═══ Task material

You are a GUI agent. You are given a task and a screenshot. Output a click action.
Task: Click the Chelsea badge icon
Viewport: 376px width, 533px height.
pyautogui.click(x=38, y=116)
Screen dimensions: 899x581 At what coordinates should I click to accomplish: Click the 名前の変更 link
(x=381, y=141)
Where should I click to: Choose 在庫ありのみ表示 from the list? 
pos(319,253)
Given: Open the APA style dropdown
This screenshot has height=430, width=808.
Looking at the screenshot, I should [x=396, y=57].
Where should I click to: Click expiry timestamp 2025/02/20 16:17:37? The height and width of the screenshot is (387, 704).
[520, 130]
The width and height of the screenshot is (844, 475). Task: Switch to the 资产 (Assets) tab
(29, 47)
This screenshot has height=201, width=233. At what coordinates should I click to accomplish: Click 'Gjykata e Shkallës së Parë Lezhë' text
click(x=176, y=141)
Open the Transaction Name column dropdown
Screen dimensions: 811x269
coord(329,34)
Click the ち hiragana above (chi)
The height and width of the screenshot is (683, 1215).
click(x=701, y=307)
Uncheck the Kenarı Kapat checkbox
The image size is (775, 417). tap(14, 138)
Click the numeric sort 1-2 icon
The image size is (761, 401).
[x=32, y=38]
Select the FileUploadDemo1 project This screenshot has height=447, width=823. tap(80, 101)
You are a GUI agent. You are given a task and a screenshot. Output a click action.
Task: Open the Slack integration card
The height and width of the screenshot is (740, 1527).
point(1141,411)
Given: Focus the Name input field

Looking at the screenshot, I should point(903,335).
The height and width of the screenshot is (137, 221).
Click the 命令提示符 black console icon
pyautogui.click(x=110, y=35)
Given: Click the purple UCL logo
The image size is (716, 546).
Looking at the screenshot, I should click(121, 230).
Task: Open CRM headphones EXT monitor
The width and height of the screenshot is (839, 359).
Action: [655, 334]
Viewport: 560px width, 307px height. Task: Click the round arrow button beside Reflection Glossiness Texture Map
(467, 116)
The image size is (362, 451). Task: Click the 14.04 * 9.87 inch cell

══════

● Do this
Please reproduce the listing above word for word, from its first line to its last.

● Response
You are a GUI agent. You are given a task and a screenshot. Output a click action.
Task: Click the Chelsea badge icon
Viewport: 376px width, 533px height.
pyautogui.click(x=38, y=116)
Screen dimensions: 899x581 At what coordinates should I click to accomplish: Click the 名前の変更 link
(x=381, y=141)
Where should I click to: Choose 在庫ありのみ表示 from the list? 
pos(319,253)
Given: Open the APA style dropdown
This screenshot has height=430, width=808.
Looking at the screenshot, I should [x=396, y=57].
Where should I click to: Click expiry timestamp 2025/02/20 16:17:37? The height and width of the screenshot is (387, 704).
[520, 130]
The width and height of the screenshot is (844, 475). Task: Switch to the 资产 (Assets) tab
(29, 47)
This screenshot has height=201, width=233. At what coordinates should I click to accomplish: Click 'Gjykata e Shkallës së Parë Lezhë' text
click(x=176, y=141)
Open the Transaction Name column dropdown
Screen dimensions: 811x269
coord(329,34)
Click the ち hiragana above (chi)
The height and width of the screenshot is (683, 1215).
click(x=701, y=307)
Uncheck the Kenarı Kapat checkbox
The image size is (775, 417). tap(14, 138)
Click the numeric sort 1-2 icon
The image size is (761, 401).
[x=32, y=38]
Select the FileUploadDemo1 project This screenshot has height=447, width=823. tap(80, 101)
You are a GUI agent. You are given a task and a screenshot. Output a click action.
Task: Open the Slack integration card
The height and width of the screenshot is (740, 1527).
point(1141,411)
Given: Focus the Name input field

Looking at the screenshot, I should point(903,335).
The height and width of the screenshot is (137, 221).
Click the 命令提示符 black console icon
pyautogui.click(x=110, y=35)
Given: Click the purple UCL logo
The image size is (716, 546).
Looking at the screenshot, I should click(121, 230).
Task: Open CRM headphones EXT monitor
The width and height of the screenshot is (839, 359).
Action: [655, 334]
Viewport: 560px width, 307px height. Task: Click the round arrow button beside Reflection Glossiness Texture Map
(467, 116)
The image size is (362, 451). Task: Click the 14.04 * 9.87 inch cell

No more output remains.